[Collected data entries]
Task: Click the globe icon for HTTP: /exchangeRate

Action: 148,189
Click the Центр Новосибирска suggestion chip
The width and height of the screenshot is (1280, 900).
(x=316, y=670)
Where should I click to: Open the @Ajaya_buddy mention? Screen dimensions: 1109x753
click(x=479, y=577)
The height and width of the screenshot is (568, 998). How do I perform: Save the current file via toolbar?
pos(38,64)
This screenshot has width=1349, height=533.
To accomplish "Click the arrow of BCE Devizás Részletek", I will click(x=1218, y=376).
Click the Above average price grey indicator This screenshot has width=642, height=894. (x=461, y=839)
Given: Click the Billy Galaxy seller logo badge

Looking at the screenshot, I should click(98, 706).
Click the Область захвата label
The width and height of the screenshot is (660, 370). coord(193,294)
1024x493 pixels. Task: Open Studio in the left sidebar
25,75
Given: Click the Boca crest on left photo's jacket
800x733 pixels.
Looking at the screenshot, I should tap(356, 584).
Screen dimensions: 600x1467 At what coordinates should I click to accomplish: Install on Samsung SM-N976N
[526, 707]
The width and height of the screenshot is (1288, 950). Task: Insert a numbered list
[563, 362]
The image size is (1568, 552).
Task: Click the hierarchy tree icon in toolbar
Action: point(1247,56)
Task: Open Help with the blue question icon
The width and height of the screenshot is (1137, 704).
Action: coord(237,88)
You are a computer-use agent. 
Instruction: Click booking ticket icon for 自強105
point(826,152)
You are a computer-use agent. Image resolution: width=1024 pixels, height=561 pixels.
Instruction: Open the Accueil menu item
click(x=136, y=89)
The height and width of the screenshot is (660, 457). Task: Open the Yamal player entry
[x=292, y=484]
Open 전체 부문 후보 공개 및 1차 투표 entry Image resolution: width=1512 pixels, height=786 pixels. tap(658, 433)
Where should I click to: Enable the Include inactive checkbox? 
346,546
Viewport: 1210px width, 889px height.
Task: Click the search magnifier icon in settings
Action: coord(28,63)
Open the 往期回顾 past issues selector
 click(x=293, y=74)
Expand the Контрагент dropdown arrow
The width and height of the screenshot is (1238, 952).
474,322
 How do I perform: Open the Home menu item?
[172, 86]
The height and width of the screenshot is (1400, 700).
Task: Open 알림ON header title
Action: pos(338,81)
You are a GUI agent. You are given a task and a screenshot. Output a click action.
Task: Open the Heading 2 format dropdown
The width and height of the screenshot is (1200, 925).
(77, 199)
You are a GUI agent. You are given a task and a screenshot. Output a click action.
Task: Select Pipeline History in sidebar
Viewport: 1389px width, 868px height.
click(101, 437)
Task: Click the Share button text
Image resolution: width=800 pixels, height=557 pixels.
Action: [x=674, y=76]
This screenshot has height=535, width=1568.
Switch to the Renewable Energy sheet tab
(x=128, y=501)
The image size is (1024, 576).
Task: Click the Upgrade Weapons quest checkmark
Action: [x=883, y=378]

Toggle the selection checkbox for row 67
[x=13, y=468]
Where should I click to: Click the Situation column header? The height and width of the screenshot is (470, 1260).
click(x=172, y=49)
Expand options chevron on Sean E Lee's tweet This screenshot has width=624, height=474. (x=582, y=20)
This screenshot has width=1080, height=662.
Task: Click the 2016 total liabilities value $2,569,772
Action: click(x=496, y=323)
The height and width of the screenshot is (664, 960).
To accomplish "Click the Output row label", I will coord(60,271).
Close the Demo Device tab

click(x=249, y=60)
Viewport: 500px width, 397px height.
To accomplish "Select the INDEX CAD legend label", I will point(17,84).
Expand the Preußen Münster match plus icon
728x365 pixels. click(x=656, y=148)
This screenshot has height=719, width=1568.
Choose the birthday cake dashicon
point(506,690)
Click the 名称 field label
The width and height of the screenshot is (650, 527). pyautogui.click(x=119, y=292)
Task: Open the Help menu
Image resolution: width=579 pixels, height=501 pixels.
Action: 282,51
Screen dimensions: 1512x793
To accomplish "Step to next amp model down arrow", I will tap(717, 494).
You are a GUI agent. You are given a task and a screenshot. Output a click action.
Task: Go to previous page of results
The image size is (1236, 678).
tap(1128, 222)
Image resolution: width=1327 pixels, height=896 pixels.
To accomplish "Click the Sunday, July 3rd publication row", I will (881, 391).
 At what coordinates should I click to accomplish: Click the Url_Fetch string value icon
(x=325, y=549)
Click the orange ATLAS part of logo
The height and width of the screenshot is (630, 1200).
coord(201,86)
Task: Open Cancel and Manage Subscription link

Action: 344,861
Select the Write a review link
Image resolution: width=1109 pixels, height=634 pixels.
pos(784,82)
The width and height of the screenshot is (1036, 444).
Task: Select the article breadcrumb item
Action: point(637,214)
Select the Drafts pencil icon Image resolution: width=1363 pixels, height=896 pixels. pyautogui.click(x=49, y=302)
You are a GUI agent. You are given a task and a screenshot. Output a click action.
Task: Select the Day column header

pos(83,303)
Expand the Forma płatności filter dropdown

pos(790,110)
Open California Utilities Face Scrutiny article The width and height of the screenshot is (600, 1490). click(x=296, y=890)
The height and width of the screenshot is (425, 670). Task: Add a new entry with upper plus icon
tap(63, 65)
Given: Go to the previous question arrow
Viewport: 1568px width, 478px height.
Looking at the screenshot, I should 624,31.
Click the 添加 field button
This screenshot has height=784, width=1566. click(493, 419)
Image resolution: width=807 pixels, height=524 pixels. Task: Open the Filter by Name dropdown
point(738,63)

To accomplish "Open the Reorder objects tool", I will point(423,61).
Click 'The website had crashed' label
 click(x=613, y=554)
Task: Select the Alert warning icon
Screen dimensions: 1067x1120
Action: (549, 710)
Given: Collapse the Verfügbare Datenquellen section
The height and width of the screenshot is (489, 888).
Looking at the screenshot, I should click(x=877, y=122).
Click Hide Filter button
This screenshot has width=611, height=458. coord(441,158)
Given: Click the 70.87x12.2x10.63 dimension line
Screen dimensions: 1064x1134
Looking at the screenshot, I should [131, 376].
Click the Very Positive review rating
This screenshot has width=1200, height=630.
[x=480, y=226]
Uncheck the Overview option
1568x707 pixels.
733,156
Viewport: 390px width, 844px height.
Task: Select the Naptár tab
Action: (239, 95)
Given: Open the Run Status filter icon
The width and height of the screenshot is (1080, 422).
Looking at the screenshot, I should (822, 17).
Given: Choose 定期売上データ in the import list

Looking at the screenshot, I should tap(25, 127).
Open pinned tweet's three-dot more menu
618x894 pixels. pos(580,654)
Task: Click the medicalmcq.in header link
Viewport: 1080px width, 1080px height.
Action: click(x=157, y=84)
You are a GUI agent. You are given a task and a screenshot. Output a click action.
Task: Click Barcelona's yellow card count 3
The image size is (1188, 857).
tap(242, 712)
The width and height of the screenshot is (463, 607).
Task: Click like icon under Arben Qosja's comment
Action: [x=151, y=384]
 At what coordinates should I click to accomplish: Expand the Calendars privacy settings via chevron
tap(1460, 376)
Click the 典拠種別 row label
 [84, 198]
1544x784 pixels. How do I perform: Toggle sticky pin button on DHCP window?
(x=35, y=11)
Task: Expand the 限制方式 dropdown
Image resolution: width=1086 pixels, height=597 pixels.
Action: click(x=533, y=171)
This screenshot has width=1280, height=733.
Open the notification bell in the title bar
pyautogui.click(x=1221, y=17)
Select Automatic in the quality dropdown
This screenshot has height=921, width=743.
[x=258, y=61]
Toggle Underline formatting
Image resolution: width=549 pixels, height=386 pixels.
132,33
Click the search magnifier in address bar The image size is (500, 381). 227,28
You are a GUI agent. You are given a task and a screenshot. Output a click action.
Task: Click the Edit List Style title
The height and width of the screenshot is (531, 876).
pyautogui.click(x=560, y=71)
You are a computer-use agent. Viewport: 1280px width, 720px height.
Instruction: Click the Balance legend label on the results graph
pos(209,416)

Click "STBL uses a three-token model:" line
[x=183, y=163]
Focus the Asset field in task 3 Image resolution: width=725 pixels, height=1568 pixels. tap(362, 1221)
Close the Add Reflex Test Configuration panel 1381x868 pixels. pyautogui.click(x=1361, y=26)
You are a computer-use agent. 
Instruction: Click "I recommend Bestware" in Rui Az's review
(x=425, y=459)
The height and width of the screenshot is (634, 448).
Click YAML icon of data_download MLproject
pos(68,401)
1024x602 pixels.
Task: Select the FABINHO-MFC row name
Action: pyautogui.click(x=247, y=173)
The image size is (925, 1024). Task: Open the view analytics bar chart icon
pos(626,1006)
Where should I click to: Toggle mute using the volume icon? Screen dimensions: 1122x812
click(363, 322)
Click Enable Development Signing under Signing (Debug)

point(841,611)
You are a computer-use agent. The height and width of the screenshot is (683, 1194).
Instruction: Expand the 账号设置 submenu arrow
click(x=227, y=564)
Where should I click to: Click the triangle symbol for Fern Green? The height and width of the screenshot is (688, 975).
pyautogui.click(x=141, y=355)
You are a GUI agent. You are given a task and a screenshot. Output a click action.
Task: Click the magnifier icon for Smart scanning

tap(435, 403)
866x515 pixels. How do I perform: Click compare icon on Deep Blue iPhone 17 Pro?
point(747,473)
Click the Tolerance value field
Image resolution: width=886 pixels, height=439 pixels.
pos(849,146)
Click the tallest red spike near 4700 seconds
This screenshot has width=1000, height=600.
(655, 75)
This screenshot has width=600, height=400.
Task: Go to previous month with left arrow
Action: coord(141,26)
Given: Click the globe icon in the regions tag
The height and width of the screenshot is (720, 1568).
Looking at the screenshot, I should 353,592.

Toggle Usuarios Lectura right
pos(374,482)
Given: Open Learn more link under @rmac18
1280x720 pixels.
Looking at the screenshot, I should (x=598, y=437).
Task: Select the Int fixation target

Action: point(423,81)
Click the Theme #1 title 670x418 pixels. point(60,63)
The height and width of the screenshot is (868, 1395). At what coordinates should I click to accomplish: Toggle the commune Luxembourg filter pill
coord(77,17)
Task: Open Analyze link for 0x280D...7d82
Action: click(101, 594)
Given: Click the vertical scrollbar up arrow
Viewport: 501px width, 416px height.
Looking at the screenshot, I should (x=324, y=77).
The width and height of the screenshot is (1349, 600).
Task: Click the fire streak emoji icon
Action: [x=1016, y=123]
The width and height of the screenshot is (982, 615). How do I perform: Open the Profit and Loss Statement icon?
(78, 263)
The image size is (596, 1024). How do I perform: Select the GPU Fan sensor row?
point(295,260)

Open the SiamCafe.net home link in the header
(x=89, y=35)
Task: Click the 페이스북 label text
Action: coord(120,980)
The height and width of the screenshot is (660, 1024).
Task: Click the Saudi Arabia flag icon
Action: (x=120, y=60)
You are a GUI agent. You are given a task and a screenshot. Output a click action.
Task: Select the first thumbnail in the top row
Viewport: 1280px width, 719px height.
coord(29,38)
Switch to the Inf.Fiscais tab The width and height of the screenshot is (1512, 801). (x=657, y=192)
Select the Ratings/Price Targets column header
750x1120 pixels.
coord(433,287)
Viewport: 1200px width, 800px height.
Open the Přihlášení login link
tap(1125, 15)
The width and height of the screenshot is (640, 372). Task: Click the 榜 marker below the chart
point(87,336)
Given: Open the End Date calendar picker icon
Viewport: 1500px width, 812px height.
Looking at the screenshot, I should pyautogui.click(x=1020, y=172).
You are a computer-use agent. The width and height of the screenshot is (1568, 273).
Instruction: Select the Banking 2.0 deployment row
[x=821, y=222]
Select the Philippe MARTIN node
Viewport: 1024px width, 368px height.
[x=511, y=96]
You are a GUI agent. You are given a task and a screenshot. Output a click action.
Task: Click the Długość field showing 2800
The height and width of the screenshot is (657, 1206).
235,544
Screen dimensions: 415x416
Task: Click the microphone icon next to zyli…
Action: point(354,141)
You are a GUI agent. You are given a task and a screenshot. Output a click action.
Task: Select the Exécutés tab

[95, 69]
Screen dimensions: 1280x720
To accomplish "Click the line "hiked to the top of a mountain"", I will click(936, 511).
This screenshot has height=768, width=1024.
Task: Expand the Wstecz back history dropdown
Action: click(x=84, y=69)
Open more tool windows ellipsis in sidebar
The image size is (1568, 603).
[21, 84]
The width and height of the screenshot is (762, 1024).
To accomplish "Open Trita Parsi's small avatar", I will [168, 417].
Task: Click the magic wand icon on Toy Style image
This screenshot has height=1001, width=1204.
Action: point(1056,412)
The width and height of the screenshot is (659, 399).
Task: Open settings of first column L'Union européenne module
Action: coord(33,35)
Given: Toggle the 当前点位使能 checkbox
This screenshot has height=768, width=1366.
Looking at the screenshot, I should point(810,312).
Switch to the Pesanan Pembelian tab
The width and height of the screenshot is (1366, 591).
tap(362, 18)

Exercise objective => For the word "Help", state how many lines of the entries contain it, with nothing else.

Response area => 2